▶ **Task brief**: Please lay out the rows starting at the one containing "This screenshot has height=538, width=652." and ending at the one containing "The width and" as a Markdown table with the columns No. and Row, skipping any blank lines.

▶ **Material supplied**:
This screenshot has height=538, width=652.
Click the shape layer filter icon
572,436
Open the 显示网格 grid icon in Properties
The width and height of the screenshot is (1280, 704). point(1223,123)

---

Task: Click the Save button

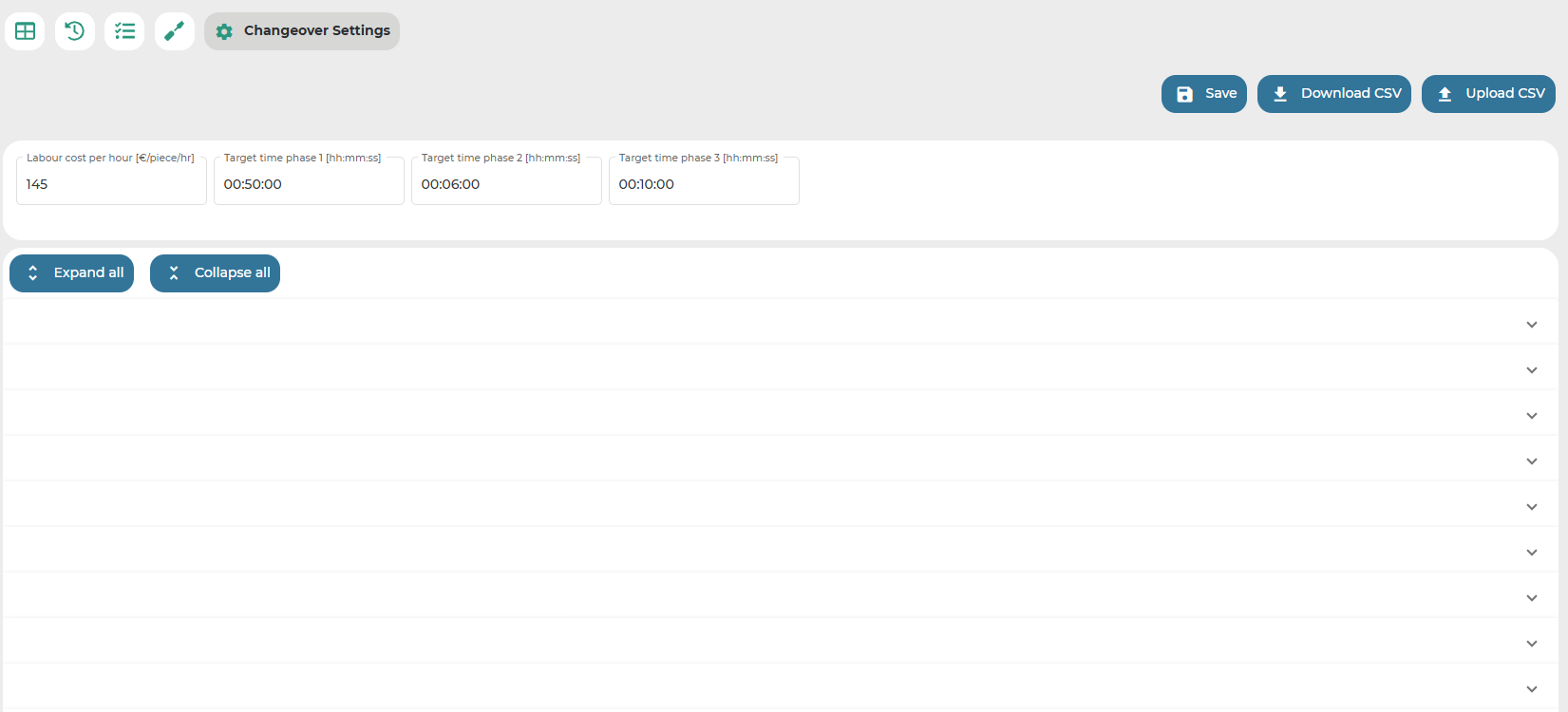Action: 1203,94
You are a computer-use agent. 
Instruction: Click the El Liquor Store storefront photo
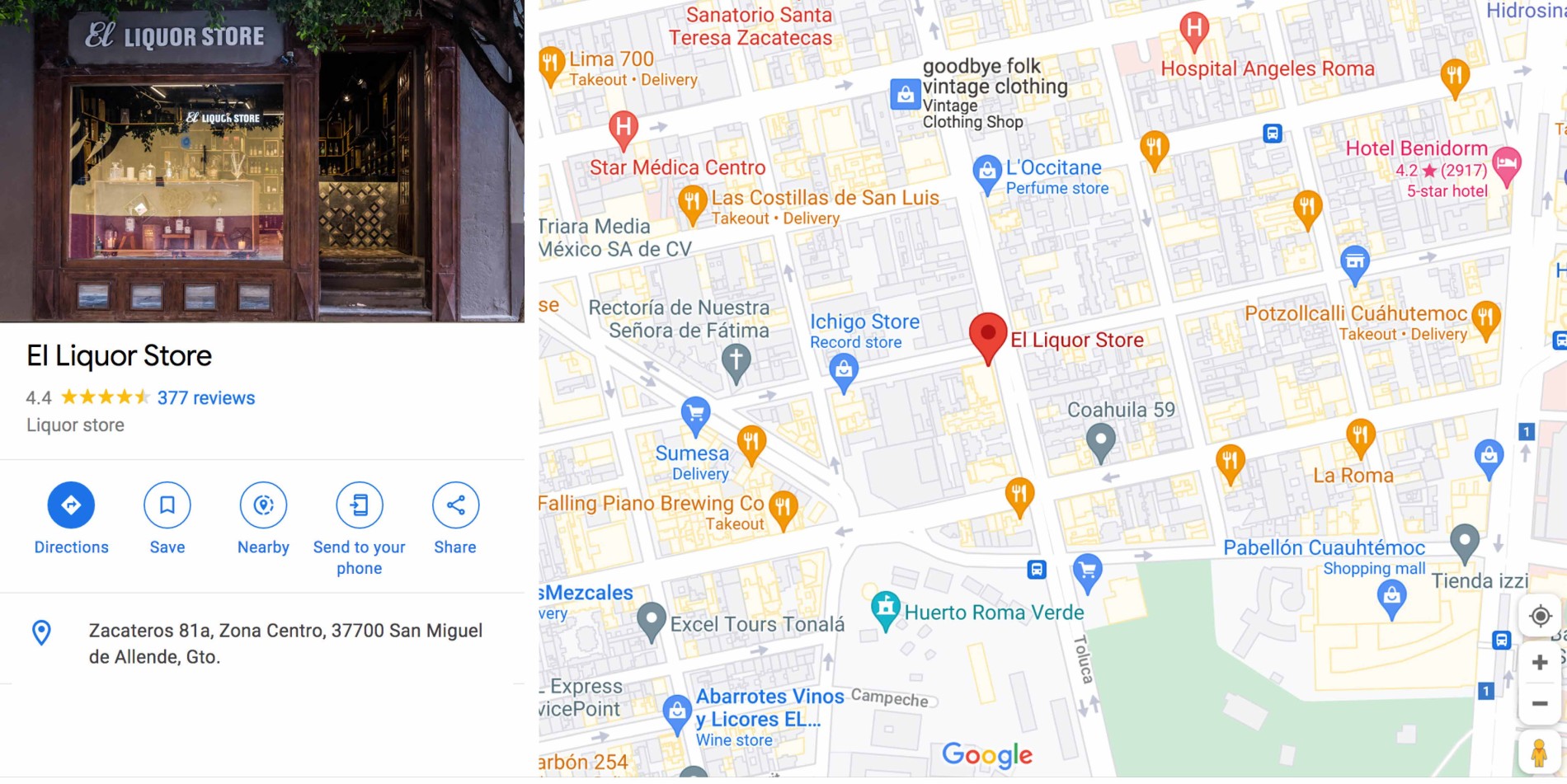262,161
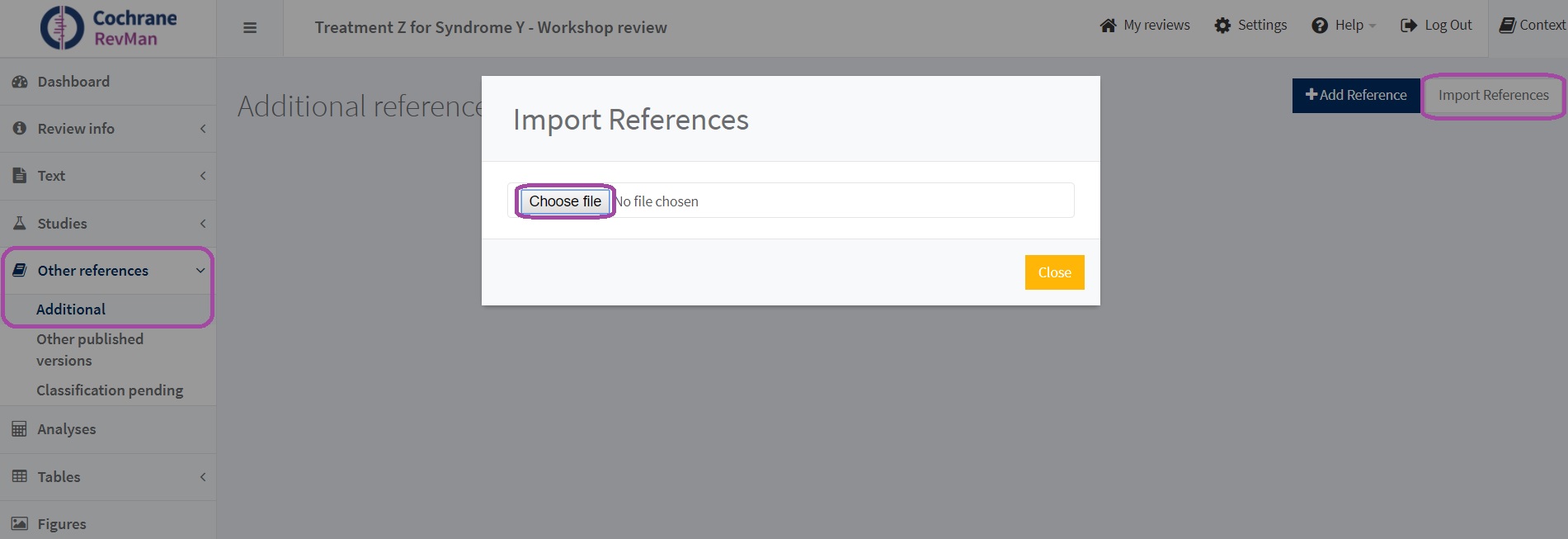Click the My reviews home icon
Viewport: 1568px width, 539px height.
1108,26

...

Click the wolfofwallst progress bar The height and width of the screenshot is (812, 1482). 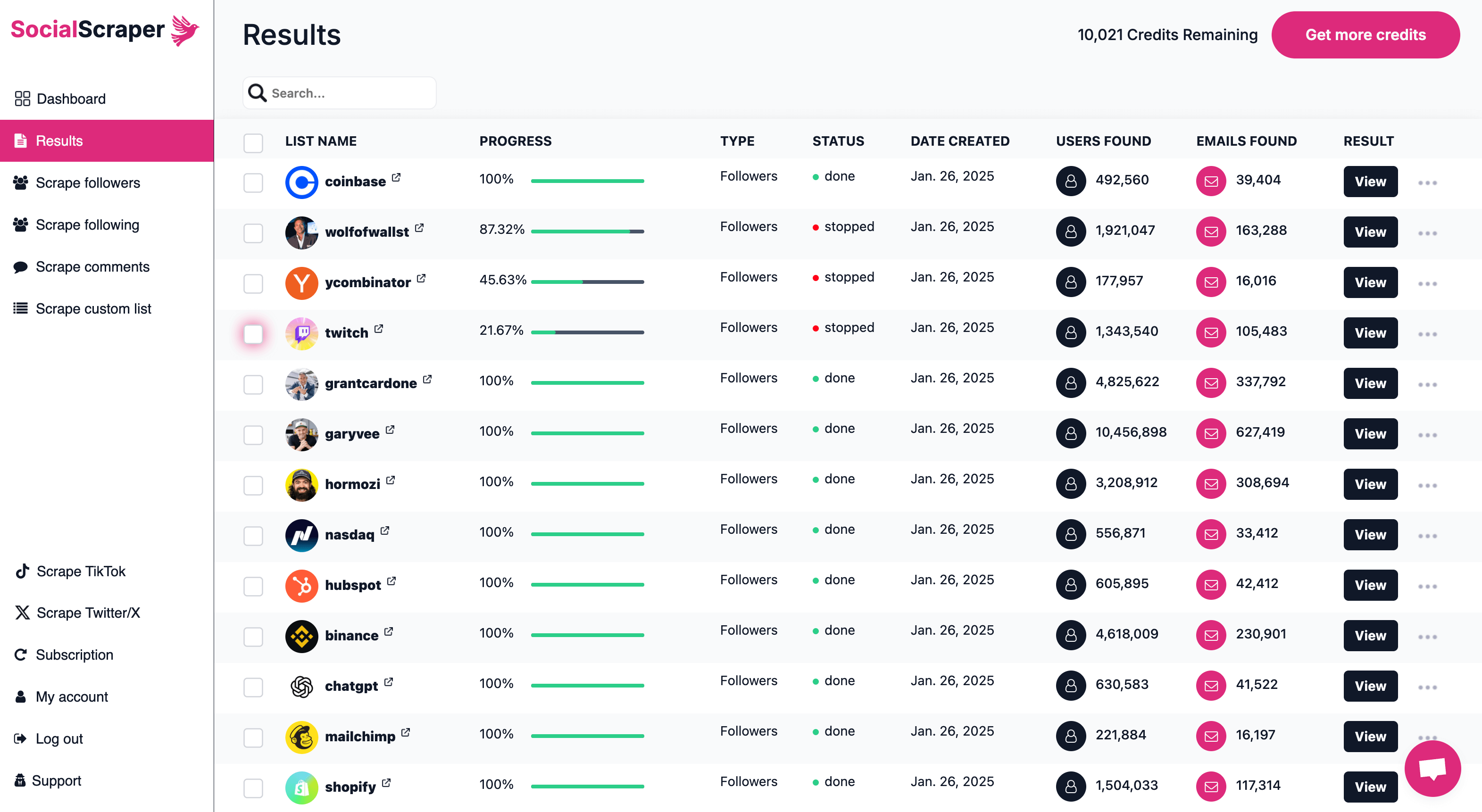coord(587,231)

▶ **Answer to the exercise**:
| No. | Row |
|---|---|
| 1 | This screenshot has height=538, width=652. |
| 2 | Click the shape layer filter icon |
| 3 | 572,436 |
| 4 | Open the 显示网格 grid icon in Properties |
| 5 | The width and height of the screenshot is (1280, 704). point(1223,123) |